Text excerpt
┌──

Is there something that interfaith leaders are doing to defuse some of these tensions? Is there language that they’re using that you taught over your years at Harvard that may be making a difference?

I think the main language of interfaith relations is dialogue, which is to say, listening carefully to what people have to say, listening to their communities, not just individual people. Speaking, but speaking in a way that is not trying to undercut them, but to understand, and that sense that the give and take of dialogue doesn’t mean you’re all going to agree. It’s not about agreement. It’s about coming to see another point of view. That’s really critical.

How did your views of religions in India transform your perspectives of religious pluralism in the U.S.?

Diana Eck in 1981. (Courtesy photo)

Diana Eck in 1981. (Courtesy photo)

It’s interesting because India and America are both very complicated multireligious democracies. And both have had sort of the rise of certain authoritarian leaders and that certainly has been the case with Prime Minister Modi in India that has become threatening to Muslim minorities and Christian minorities in India — not only threatening but deadly in some cases. One of the great strengths of Indian civilization was the fact that it had managed over the course of many centuries to become the home, a real home, to a whole spectrum of people who would call themselves Hindu, Muslims, Christians, Sikhs, Jews, Zoroastrians — the whole lot — that it had become a civilization that was multireligious and multicultural and that is beginning to dim, at least in the current moment, with the rise of what they call Hindutva, Hinduness, as the essence of India.

Hindus have very successfully, since the 1965 Immigration Act, come to the U.S. and put down roots, have built landmark temples from coast to coast, have created summer camps for their kids, have participated in politics, have sort of been the engines of the Silicon Valley. But one of the interesting things to me is they have not become as outreaching and involved in interfaith affairs as I might have expected and sometimes they need to be invited. Sometimes we might say they don’t have a leadership structure that is like that of clergy and rabbis and imams. But their presence here, I think, is extremely important. They are by far, the most educated and the wealthiest of America’s new immigrant groups, and some of that wealth actually has transferred itself back to India, in support of some of the Hindu movements there.

But I do think America’s multicultural multireligious democracy is one that now is among these experiments in national life that needs to be recognized and protected because we could fail. We could fall into fractious divisions as well, could extend the sort of ethic of pluralism to recognize that what we have is something enormously precious. And frankly, it is not going away, no matter how authoritarian any new regime might be. I mean, Muslim, Hindu, Sikh Americans, Buddhist Americans are here to stay. They’re not going anywhere.

You have many titles: academician, mentor, scholar. Would you add to that list activist or advocate?

└──

Provided records
┌──

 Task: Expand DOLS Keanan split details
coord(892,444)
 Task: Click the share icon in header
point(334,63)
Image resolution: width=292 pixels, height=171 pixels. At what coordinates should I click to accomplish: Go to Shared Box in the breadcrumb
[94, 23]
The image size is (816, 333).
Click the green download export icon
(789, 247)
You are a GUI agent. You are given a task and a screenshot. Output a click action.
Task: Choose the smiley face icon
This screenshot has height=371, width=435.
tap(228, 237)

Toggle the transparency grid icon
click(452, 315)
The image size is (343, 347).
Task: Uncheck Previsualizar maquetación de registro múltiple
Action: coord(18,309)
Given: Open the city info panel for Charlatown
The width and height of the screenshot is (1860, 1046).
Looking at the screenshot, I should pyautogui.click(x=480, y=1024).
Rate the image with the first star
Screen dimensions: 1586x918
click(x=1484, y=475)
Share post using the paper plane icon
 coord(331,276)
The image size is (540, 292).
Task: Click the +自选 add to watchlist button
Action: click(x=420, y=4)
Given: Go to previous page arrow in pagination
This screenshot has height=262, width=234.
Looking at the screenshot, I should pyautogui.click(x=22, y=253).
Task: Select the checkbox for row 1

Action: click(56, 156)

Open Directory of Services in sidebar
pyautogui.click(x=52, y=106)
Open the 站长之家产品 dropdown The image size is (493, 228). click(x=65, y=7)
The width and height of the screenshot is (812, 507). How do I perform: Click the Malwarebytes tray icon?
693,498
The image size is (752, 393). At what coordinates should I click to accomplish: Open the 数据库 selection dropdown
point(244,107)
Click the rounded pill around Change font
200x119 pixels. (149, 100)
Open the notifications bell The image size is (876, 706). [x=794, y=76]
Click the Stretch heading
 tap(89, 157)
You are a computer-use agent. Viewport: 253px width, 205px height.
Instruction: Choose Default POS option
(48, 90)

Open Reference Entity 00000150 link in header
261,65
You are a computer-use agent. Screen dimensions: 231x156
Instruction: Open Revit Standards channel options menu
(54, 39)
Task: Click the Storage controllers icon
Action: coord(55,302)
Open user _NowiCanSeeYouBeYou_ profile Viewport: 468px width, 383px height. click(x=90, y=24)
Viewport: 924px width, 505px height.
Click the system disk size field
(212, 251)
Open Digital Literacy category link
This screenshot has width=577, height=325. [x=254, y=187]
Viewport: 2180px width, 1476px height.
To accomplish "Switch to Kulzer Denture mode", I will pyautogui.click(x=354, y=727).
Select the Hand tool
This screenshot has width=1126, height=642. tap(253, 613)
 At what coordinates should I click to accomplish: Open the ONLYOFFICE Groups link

└──

Required work
Pick up the interview with Diana Eck on interfaith dialogue and religious pluralism right after its final question about being an activist or advocate, and continue it from there.

The response
I think the Pluralism Project is an activist project. I mean, to actively go out and map the changing religious landscape of America. We were looking for things and found a landscape of America that people didn’t even know was there. So I happily accept the title of activist.

Given your faith being influenced by religious pluralism, how do you describe yourself?

I still think of myself as Christian in the sense that that’s my family of origin. There are other families I feel I belong to as well. I do feel at home in the Hindu families I’ve been part of, and in the Hindu temples I have visited so many of, and the same with Islam to a great extent. I’ve been to the Islamic Society of Boston here many times. And I feel it is not my natal tradition but these are close cousins. When I go to the Sikh community, which I do, and I bring my students there too, one of the things I love about them is that it is a religious tradition that basically sings from beginning to end. The Guru Granth Sahib is not just read; it is sung. And when I go to a Sikh gurdwara, I feel like it’s sort of another version of Methodism, that is totally immersed in song and hymnody. And, as for Buddhist, I think Buddhist practice has become so much part of my life and many people’s lives through Thich Nhat Hanh and mindfulness and the ability to focus one’s self in the present, whether walking or breathing or conversing. So, I feel I am a person who has grown up in one tradition that I still cherish and that has given me relatives and access to many other lifeways and ways of faith.

You mentioned your wife, Dorothy Austin, and that the ordination process in Methodism for you in particular would have been harder than the tenure-track race. Could you explain what you mean?

I was very active as a United Methodist kid, you know, I went to the March on Washington with the Methodist Youth Fellowship in 1963. I was on my way to college. I was involved very much in that movement in my high school and early college years, I was very involved with Methodist youth. We were going to Washington my freshman spring break to lobby for the civil rights bill. So it is not inconceivable that I would have decided to become a Methodist minister. But in fact, what really happened was that I spent my junior year in India, and I ended up with a very expansive view of what religion was and is.